DJAMRA Kamihitoe reviews


Showing all collaborators reviews and last reviews preview | Show all reviews/ratings

Collaborators/Experts Reviews

Review by DamoXt7942
FORUM & SITE ADMIN GROUP Avant/Cross/Neo/Post Teams
4 stars Active, aggressive, avantgarde and after all aholish explosion they can give us!

Exactly their third work Kamihitoe is a wonderful chandelier united with their musical brilliancy. They can push strongly their rock flavour rather than jazzy one. Therefore DJAMRA's play is heavier and more aggressive than of another jazz-rock band. The first part or the last one of Alha-Ha has laidback sounds (and they can play naturally and with relaxed), with some avantgarde and eccentricity in the middle part. This musical offense should be their style I consider.

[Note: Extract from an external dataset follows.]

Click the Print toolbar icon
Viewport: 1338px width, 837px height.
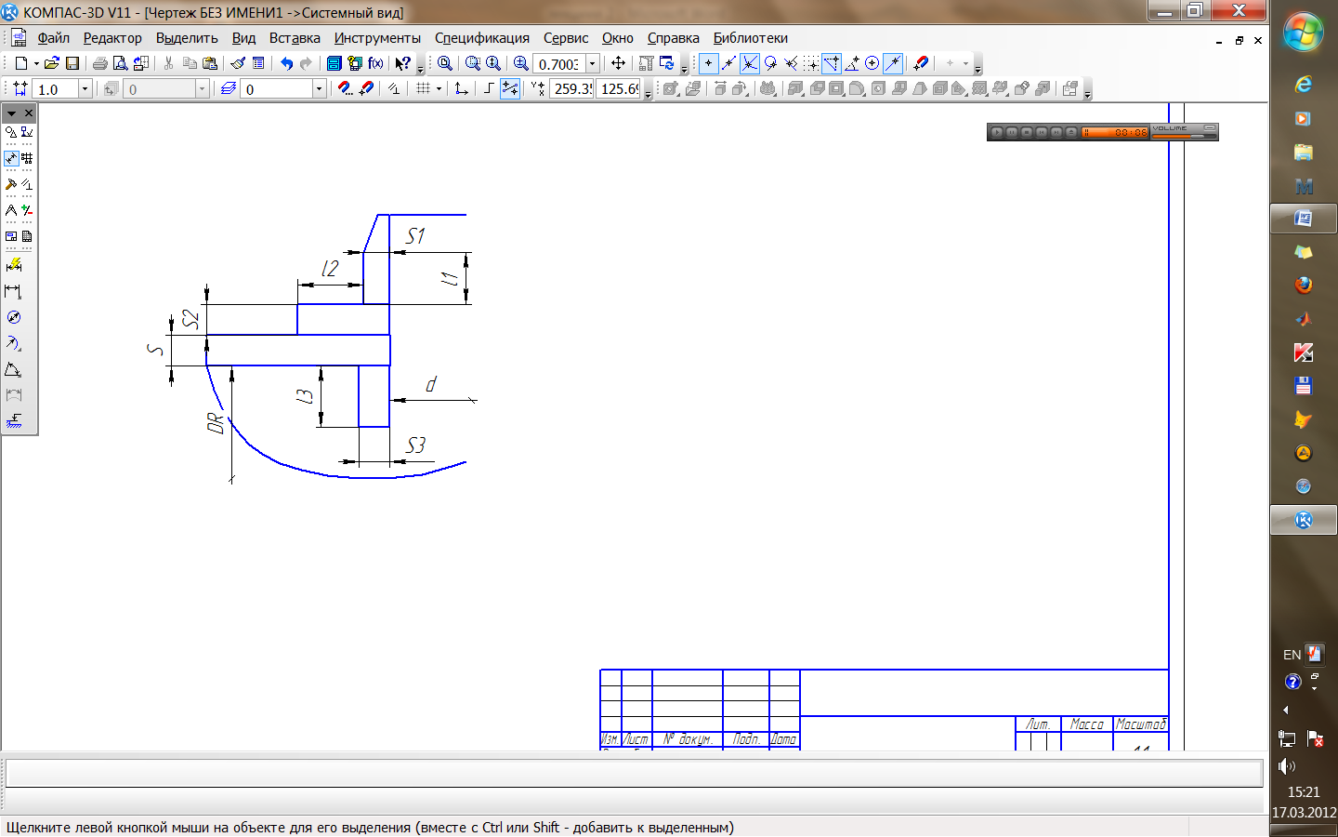pos(99,63)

The song formed with their favourable essence (heavy, jazzy, funky, aggressive but serious and strict) is the first track Kamihitoe (in English "Close to the edge"?), their masterpiece. After the spacey opening, all instruments can attack us heavily...the sounds of a bass and drums & percussion are very steady, strict, and ease our mind. On the contrary, saxophone, keyboard, and guitar sounds are very aggressive, eccentric, and violent and rampant (great!). The latter ones can play much with improvised, over the strict rhythm section. In fact the point is that the improvised instruments cannot play wonderfully without the rhythm section, a steady basis.

And the song we can feel the bass & percussion terrific is the second track New Bound. Please listen to the first half. The serious battle with Masaharu and Akihiro is beyond words. We can feel very happy only to hear the battle. On it, in the latter half, a loud saxophone and a heavy guitar join. Suddenly, in the quiet world, eccentric piano sound freeze us. We, completely frozen, will be hit and blown by all of them at last. LOL.

Furthermore, can you pay attention to the song 94k2? 94k2 - KUSHIKATSU - in English, a broiled cutlet on a skewer - is a local special food in Osaka. Various ingredients, sources, and tastes can come one after another aggressively...with loud voices of the shopmaster. This dirty atmosphere and oily flavour we Osakan feel very GOOD...not kidding! Oh, the last is a dessert - FRIED ICE CREAM! hahhaha!

The word "mixture" or "toy box" can remarkably match DJAMRA's style and policy. We cannot imagine what should pop up from the "toy box" until the end.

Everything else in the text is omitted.